<<<<

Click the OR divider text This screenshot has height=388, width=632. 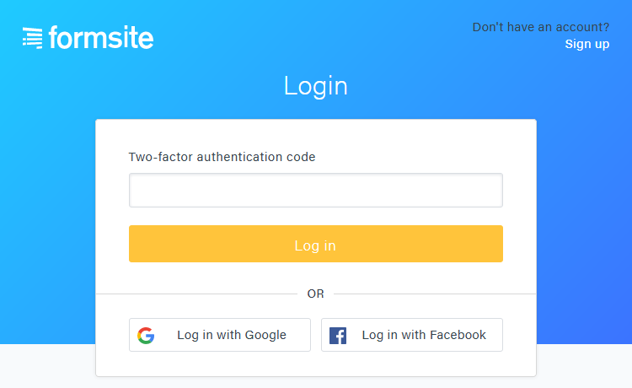[x=316, y=294]
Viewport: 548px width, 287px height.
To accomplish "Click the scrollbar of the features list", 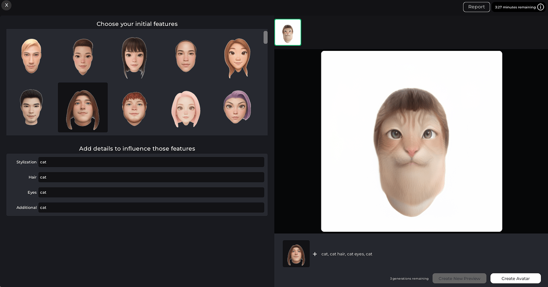I will pyautogui.click(x=265, y=37).
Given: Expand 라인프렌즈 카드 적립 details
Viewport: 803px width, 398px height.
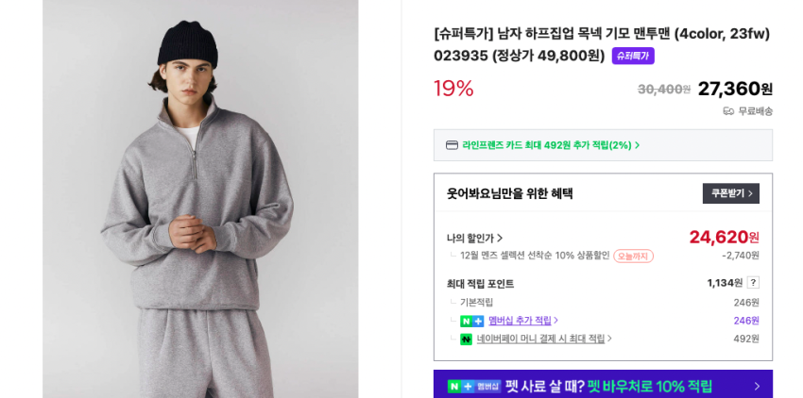Looking at the screenshot, I should click(551, 145).
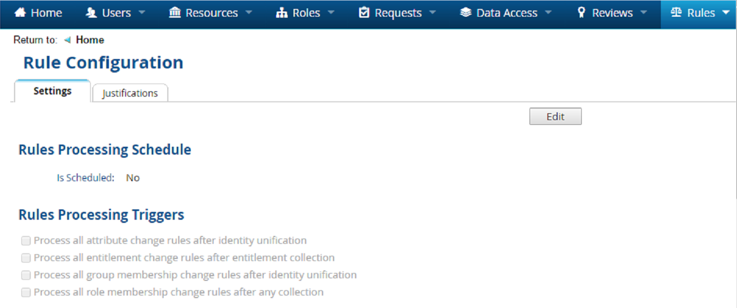Click the Resources building icon
This screenshot has width=737, height=308.
175,13
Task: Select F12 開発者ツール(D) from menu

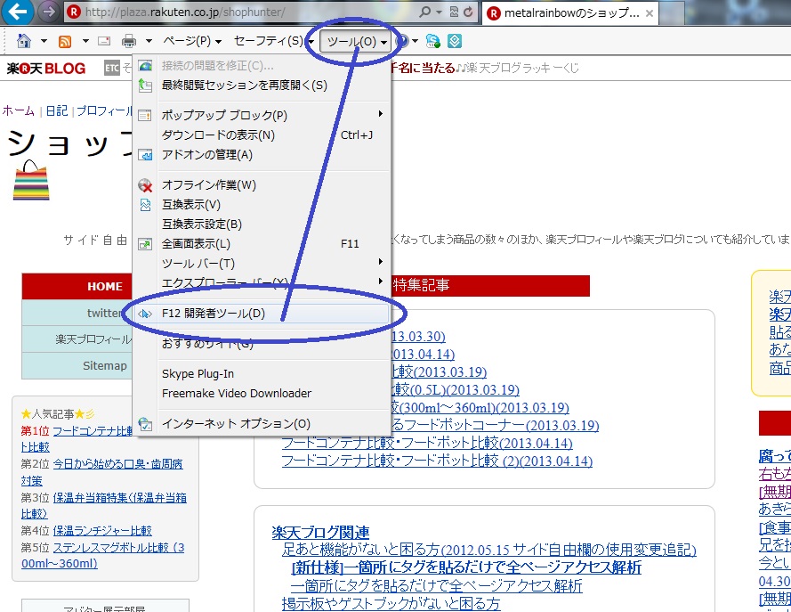Action: click(214, 314)
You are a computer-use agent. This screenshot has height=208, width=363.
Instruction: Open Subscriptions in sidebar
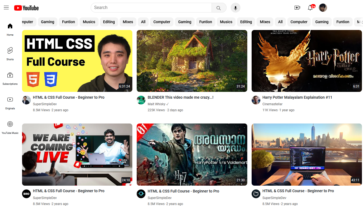click(10, 78)
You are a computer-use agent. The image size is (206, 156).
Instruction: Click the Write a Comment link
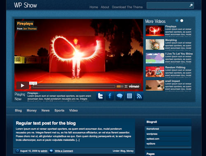tap(64, 151)
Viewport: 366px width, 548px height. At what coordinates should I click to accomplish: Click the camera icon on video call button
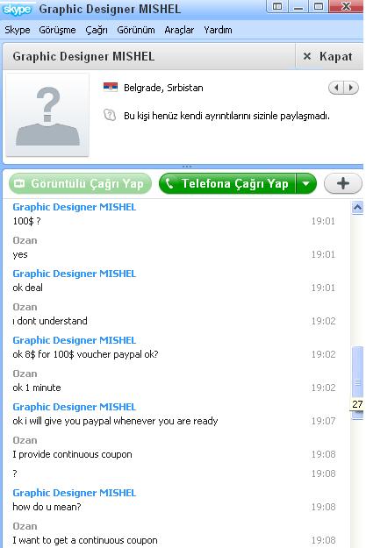pos(19,183)
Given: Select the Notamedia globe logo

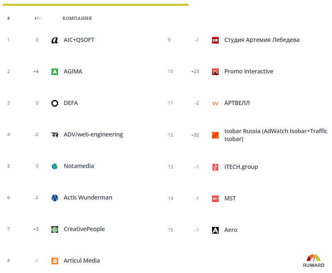Looking at the screenshot, I should (x=54, y=166).

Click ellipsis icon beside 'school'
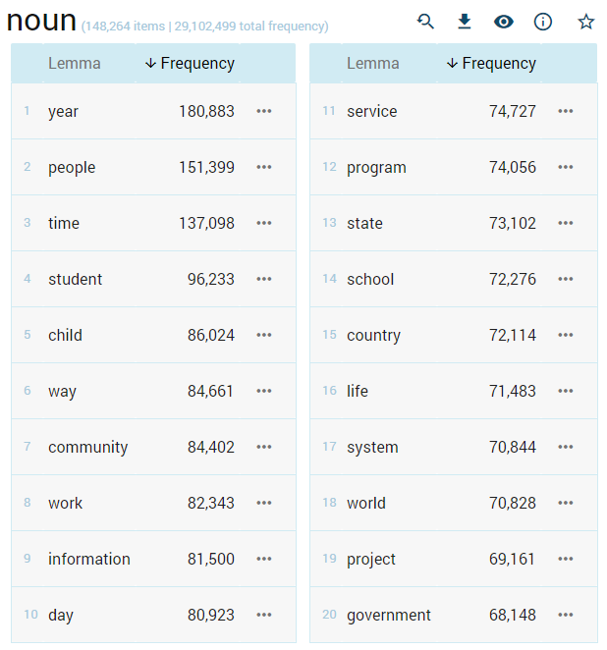coord(566,280)
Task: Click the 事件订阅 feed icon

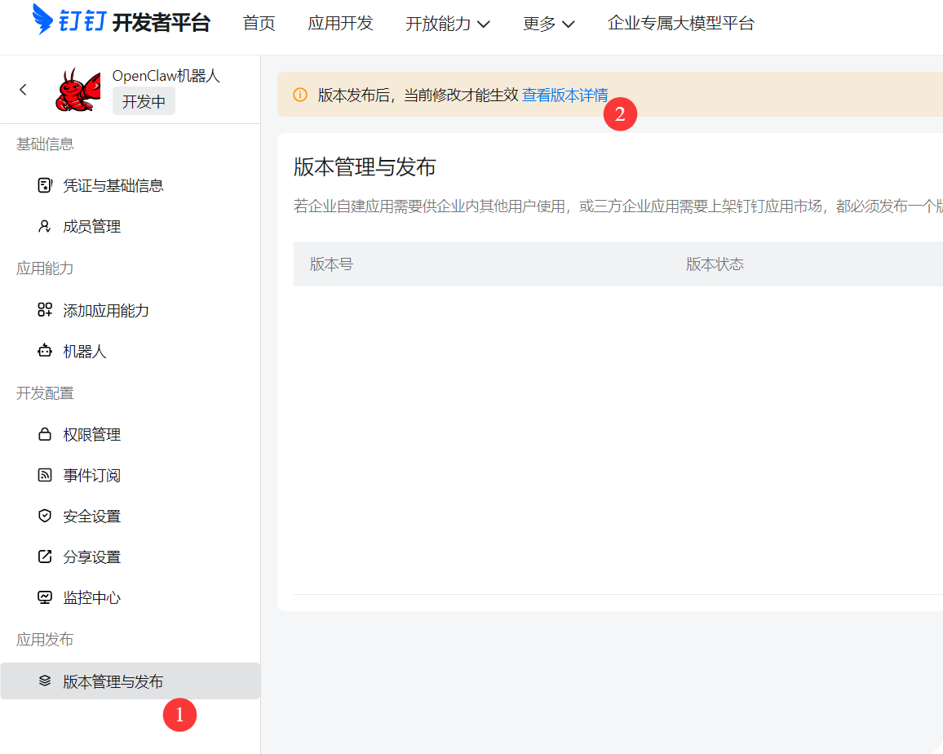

>>>>

_Task goal_. Print, please, exactly the lines from the one holding "You are a computer-use agent. The" through the final line of the data, both included, while leaving out each picture.

_Exercise solution_.
You are a computer-use agent. The image size is (206, 156).
Instruction: Click the Write a Comment link
tap(64, 151)
Viewport: 366px width, 548px height. At what coordinates should I click to accomplish: Click the camera icon on video call button
pos(19,183)
Given: Select the Notamedia globe logo

Looking at the screenshot, I should (x=54, y=166).

Click ellipsis icon beside 'school'
coord(566,280)
Task: Click the 事件订阅 feed icon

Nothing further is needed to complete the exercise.